In economic terms, a soft landing is akin to a gradual and damage-free descent of an airplane. It refers to the delicate balancing act of monetary policy tightening that aims to control inflation without triggering significant negative consequences for the economy. Although the term "soft landing" does not have an official definition, it typically describes the cooling of an overheated economy without pushing it into a recession, achieved through careful monetary policy measures.

A successful soft landing occurs when a central bank raises interest rates to combat inflation while avoiding a substantial increase in unemployment or a downturn in the country’s gross domestic product (GDP). In contrast, a hard landing refers to a scenario where these policy decisions result in recession and elevated unemployment levels. Historical examples highlight the challenges of this balancing act; for instance, in 1979, former Fed Chairman Paul Volcker raised interest rates above 19 percent to combat inflation, which was running at 11 percent annually. This aggressive move led to a deep recession that lasted 16 months and saw unemployment peak at 10.8 percent.
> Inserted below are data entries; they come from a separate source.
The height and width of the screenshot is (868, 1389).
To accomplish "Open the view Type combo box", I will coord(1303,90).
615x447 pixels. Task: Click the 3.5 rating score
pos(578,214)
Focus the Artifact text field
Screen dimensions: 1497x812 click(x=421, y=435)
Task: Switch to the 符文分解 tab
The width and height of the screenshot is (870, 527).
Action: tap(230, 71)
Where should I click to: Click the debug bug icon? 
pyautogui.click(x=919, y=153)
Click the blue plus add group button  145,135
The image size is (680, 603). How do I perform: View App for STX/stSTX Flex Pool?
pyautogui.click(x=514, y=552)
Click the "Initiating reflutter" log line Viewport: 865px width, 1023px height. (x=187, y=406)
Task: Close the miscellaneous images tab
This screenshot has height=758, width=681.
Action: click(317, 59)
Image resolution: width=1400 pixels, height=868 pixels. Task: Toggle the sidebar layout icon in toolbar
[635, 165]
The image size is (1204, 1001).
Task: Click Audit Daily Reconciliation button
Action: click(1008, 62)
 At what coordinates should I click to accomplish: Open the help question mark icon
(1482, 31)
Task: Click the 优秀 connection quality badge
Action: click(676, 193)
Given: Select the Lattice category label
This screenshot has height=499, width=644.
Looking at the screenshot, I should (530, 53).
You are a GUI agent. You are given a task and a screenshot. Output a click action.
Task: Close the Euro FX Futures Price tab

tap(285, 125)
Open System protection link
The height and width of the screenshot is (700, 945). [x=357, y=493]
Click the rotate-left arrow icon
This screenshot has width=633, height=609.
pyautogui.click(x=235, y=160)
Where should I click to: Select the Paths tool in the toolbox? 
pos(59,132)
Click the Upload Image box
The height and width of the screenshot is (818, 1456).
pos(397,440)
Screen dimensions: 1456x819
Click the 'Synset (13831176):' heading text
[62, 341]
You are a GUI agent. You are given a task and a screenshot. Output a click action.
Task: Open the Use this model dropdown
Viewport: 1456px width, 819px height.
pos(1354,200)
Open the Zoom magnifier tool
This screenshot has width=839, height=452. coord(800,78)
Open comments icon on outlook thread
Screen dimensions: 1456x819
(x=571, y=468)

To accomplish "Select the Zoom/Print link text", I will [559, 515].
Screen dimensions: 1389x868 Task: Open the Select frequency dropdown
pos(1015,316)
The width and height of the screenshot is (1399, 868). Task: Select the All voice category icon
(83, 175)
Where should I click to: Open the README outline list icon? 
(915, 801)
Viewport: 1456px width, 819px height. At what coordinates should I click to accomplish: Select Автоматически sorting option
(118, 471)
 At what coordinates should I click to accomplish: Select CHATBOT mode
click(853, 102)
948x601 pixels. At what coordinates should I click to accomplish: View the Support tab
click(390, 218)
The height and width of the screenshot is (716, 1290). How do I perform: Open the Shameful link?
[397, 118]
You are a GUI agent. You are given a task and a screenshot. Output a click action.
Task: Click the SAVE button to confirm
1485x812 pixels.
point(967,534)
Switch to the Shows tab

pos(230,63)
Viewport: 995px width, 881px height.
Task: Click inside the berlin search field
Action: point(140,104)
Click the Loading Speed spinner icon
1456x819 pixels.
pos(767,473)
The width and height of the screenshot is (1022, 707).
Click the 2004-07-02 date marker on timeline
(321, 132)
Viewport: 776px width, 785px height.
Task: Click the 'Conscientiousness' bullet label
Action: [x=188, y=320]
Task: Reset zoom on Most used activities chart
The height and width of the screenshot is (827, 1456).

In contrast, a notable example of a soft landing occurred during the tenure of Fed Chairman Alan Greenspan in February 1994. At that time, US unemployment decreased from 7.8 percent to 6.6 percent while inflation stood at 2.8 percent and interest rates were around 3 percent. Concerned about potential inflation, the Fed preemptively raised interest rates from 3 percent to 6 percent in 1994 and subsequently cut them the following year. Greenspan later referred to this period as one of the Fed’s "proudest" achievements in his memoirs, demonstrating the delicate interplay between monetary policy and economic stability.